The e-book market came of age Tuesday when Amazon trumpeted some impressive news:The online retailer is now selling more Kindle titles than hardcover books. Over the past three months, in fact, Kindle e-books have outsold hardcovers 143 to 100, the company said.
Much of that surge is likely attributable to a recent price war in the e-reader market, in which Amazon lowered the Kindle's price from $259 to $189. The company says the growth rate of Kindle device sales tripled after the price cut. And what's the first thing you do after powering up your shiny new Kindle?Buy a few e-books, of course.
Cheaper Readers Coming
Let's take a quick look at Amazon's main competitors in the e-book market:Barnes & Noble, Borders, and Sony. (I'm excluding Apple for now because its iPad tablet isn't a direct competitor to dedicated e-readers with non-backlit displays.) Each of these three companies sells one or more e-readers, and also has an online bookstore with the unenviable position of competing with Amazon and Apple's iBookstore.
Amazon's competitors--particularly Borders, which just opened its online shop two weeks ago--need to make a big splash to draw customers. And what better way than to slash e-reader prices? The sub-$100 e-reader isn't far off, according to a 2009 study by Forrester ResearchThe question is:Which vendor will get there first?
Borders:The bookstore chain sells the Kobo eReader for $150. But Kobo, a start-up that's partially owned by Borders, has an e-reader that's a step below similarly priced devices from Amazon and Barnes & Noble. The Kobo device, for instance, doesn't include Wi-Fi, but Barnes & Noble's $150 Nook does.Would Borders discount the Kobo to boost its appeal? A $99 Kobo would certainly drive traffic to Borders' new eBooks store.
Barnes & Noble: This bookstore behemoth ignited last month's e-reader price war by launching a Wi-Fi- only version of its Nook e-reader for $149.It also lowered the price of the Wi-Fi/3G version to $199.B&N's management has made it clear that it's not afraid to slash e-reader prices to build its e-book business.
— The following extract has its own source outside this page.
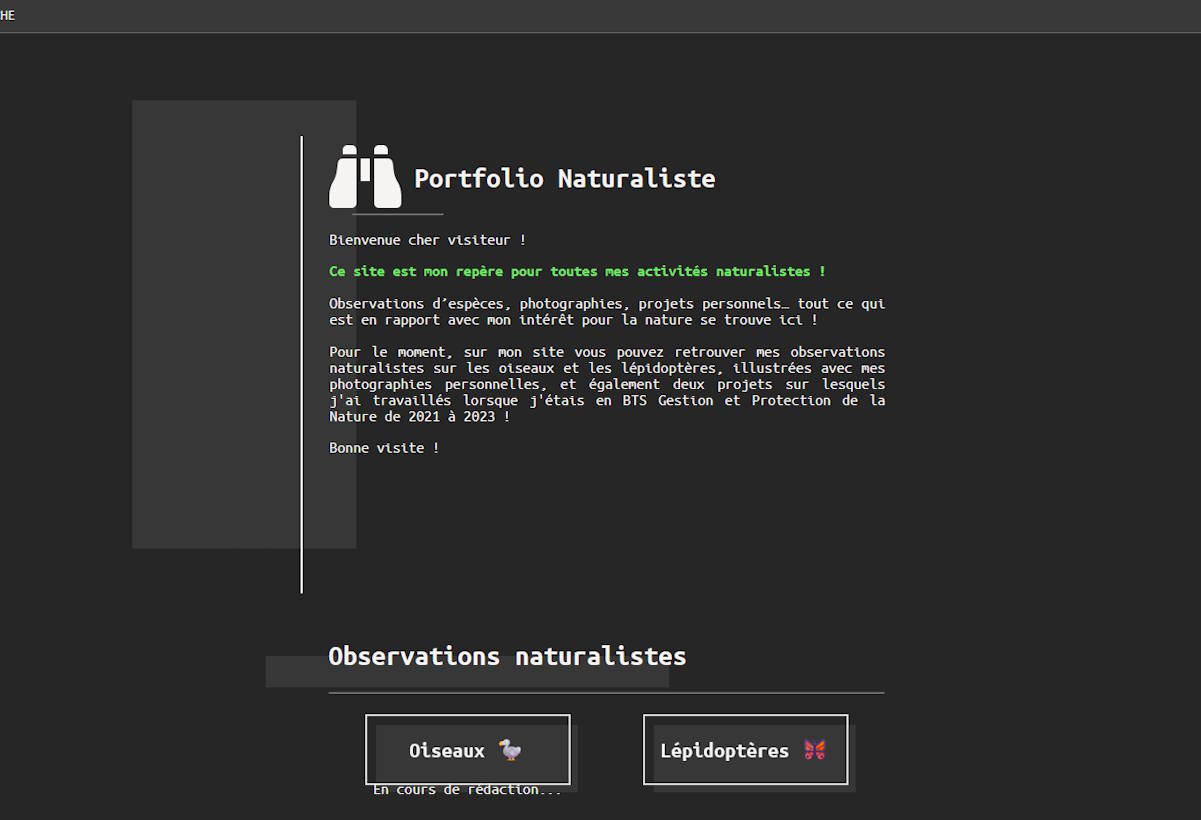The height and width of the screenshot is (820, 1201).
Task: Open the Lépidoptères observations page
Action: pyautogui.click(x=745, y=750)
Sony:The electronics giant returned fire in last month's price war by reducing its trio of readers:The Reader Pocket Edition is now $150; the Touch Edition Reader is $170; and the Reader Daily Edition (with 3G service) is $300. Like Kobo, however, Sony's $150 e-reader lacks wireless capabilities and might benefit from yet another price cut.
The Big Wheels
Amazon:The $189 Kindle appears to be a hit, as does Amazon's e-bookstore. For those reasons, it's unlikely that Amazon would be first to break the $100 barrier.
Apple:Yeah, right.The iPad starts at $500 and is a huge success. Apple isn't going anywhere near the $99 e-reader market.
The Little Guys
Some industry observers would argue that the $99 (or less) e-reader is already here. After all, if your mobile phone can run an e-reader app (e.g., Kindle), you've already got a portable reader, right?
But are smartphones an ergonomic match for full-length books? Based on my experiences with the Droid X and the HTC EVO 4G--both of which have relatively large 4.3-inch displays--they're not. Too much eye strain after a short time. Smartphones may be fine for news stories and other brief articles, but they're too tiny for book-length works.
The $99 e-reader may also come out of left field from a little-known competitor. Many companies showed off e-reading devices at January's Consumer Electronics Show. Don't count the little guys out.